Chwalinska makes history as first qualifier to reach Roland Garros final
Maja Chwalinska's fortnight passed into the history books. The qualifier beat No. 25 seed Diana Shnaider 7-6(4), 6-4 in 2 hours and 10 minutes to become the first qualifier ever to reach the Roland Garros final, and only the third woman to make it in her main-draw debut, after Evonne Goolagong in 1971 and Chris Evert in 1973. The match was a study in contrasts - Chwalinska's variety against Shnaider's power, fresh off her demolition of Aryna Sabalenka - and the No. 114 led early before Shnaider broke back to level the first set at 3-3. After 68 minutes, nearly as long as the entire other semifinal, the set reached a tiebreak, where Shnaider built a 4-2 lead before Chwalinska reeled off five straight points, sealing it with a pinpoint lob. The physical toll mounted in the second, both players taking treatment, but Chwalinska held firm, winning 11 of 17 serve pressure points and converting three of her five break point chances while saving three of the five she faced. She broke for 5-4 with a trademark drop shot before serving it out, finishing with 32 winners against just 17 unforced errors - the numbers of a player who controlled the match rather than merely survived it. Ranked No. 114 and assured of a top-20 climb, she now faces Andreeva on Saturday with a first Grand Slam title on the line for both, and a shot at echoing Emma Raducanu, the only other qualifier to reach a major final in the Open Era.
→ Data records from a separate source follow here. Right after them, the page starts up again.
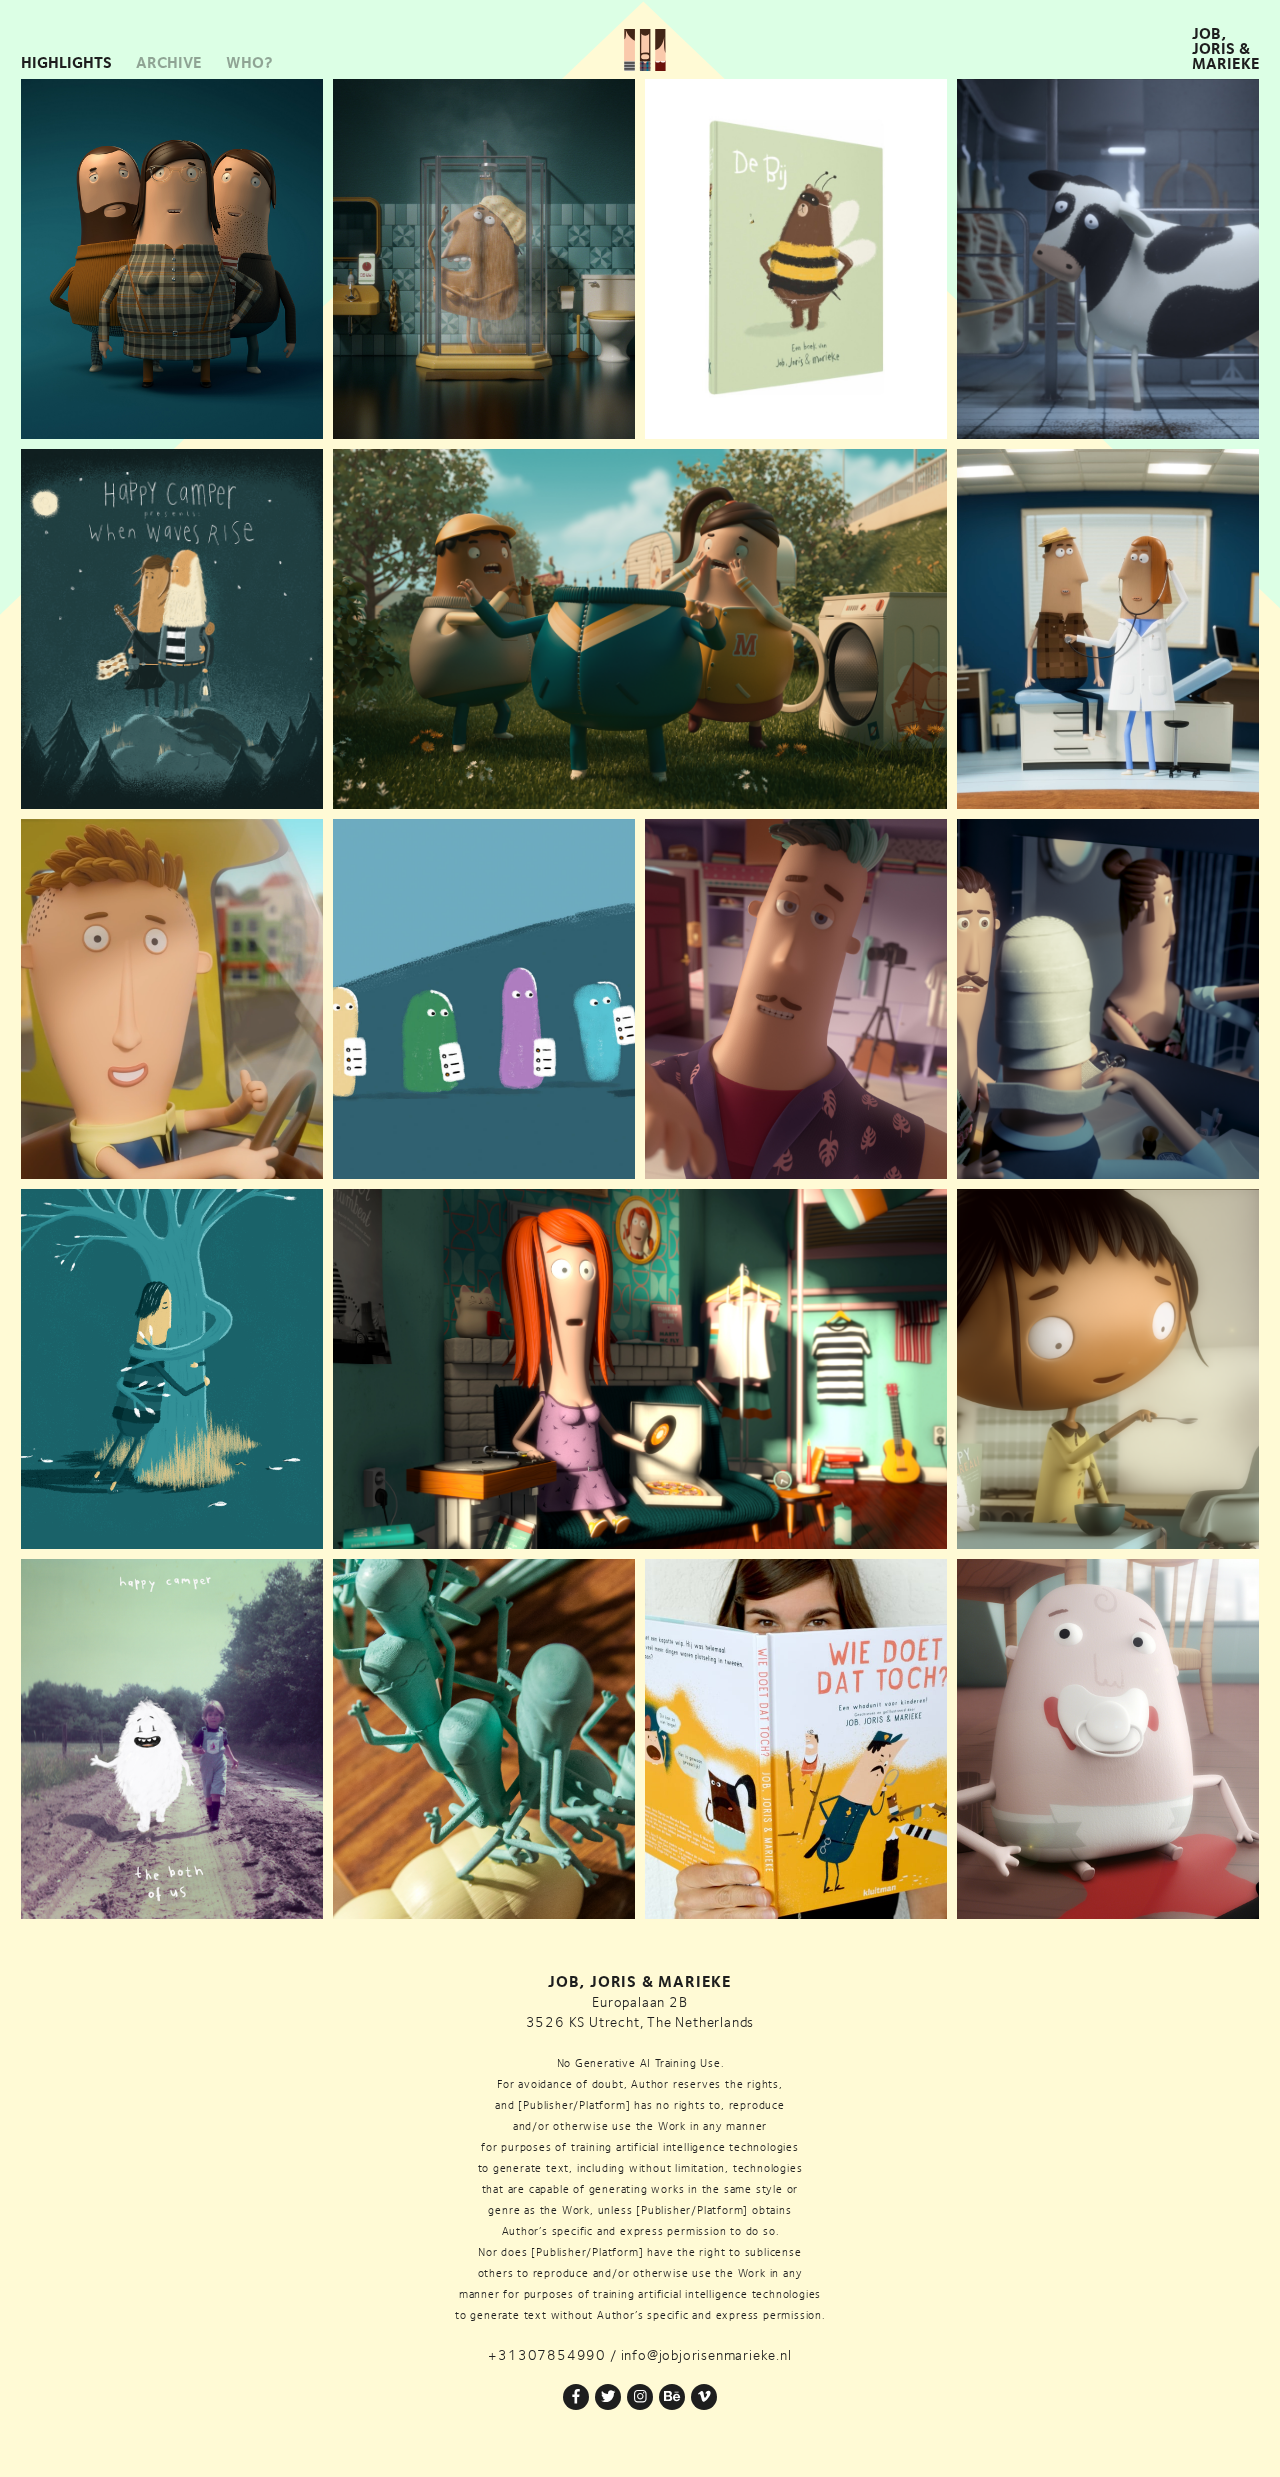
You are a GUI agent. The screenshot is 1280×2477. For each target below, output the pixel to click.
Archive (169, 62)
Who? (249, 62)
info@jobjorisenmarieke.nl (706, 2355)
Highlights (66, 62)
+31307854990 (547, 2355)
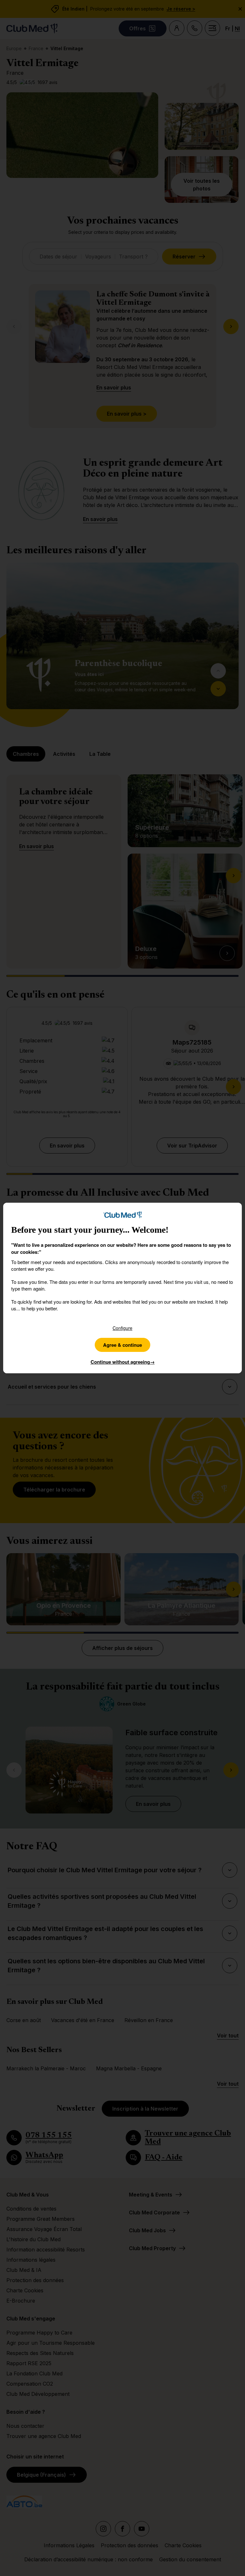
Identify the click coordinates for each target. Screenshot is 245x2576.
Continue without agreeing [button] (123, 1361)
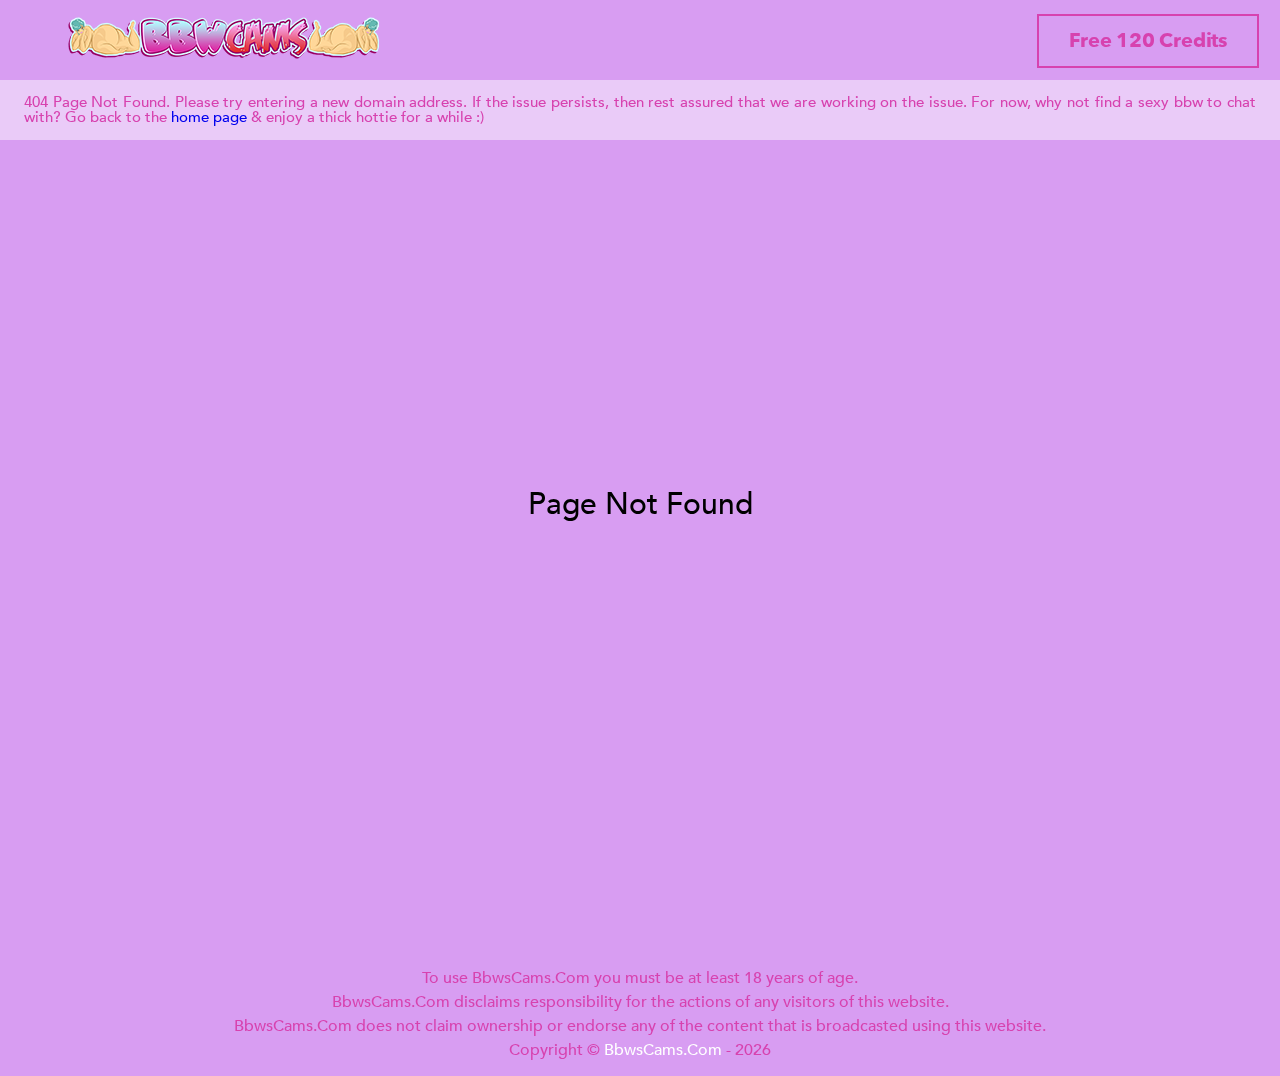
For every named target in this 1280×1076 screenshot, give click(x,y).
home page (209, 117)
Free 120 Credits (1148, 40)
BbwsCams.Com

Andreeva ends Kostyuk's streak to reach maiden Grand Slam final
Mirra Andreeva needed just 76 minutes to reach the first Grand Slam final of her career, dismantling Marta Kostyuk 6-1, 6-3 and snapping the Ukrainian's 17-match winning streak in the process. The 19-year-old becomes the third-youngest Roland Garros finalist of the 21st century, behind only 18-year-old Coco Gauff in 2022 and 17-year-old Kim Clijsters in 2001. The win reversed straight-sets losses to Kostyuk in both of their previous meetings this season, in the Brisbane quarterfinals in January and the Madrid final six weeks ago - the fourth time since Madrid's inception in 2009 that its final has been reprised in Paris. Playing in a strong wind that troubled Kostyuk throughout, Andreeva looked untroubled by the conditions from the first ball. The Ukrainian, who had not lost on clay all season, was unsettled early, opening with two double faults and a netted backhand to drop serve, and though Andreeva briefly wobbled with a double fault and triple break point in her own first game, once she settled there was no stopping her. She raced to 6-1, 4-1 as Kostyuk's forehand betrayed her to the tune of 34 unforced errors, her control on the big points the difference: she saved four of the five break points she faced and converted five of her own 13. Kostyuk found brief respite as the roof began to close midway through the second, clawing two games back from 1-4 and breaking for 4-3 after a 26-shot rally, but Andreeva answered immediately and reasserted control to close it out. The teenager has dropped just one set in six rounds in Paris, conceding fewer than six games a match, and now follows her coach Conchita Martinez - the 2000 Roland Garros runner-up - into a major final. She will bid to become the first teenage Slam champion since Gauff at the 2023 US Open.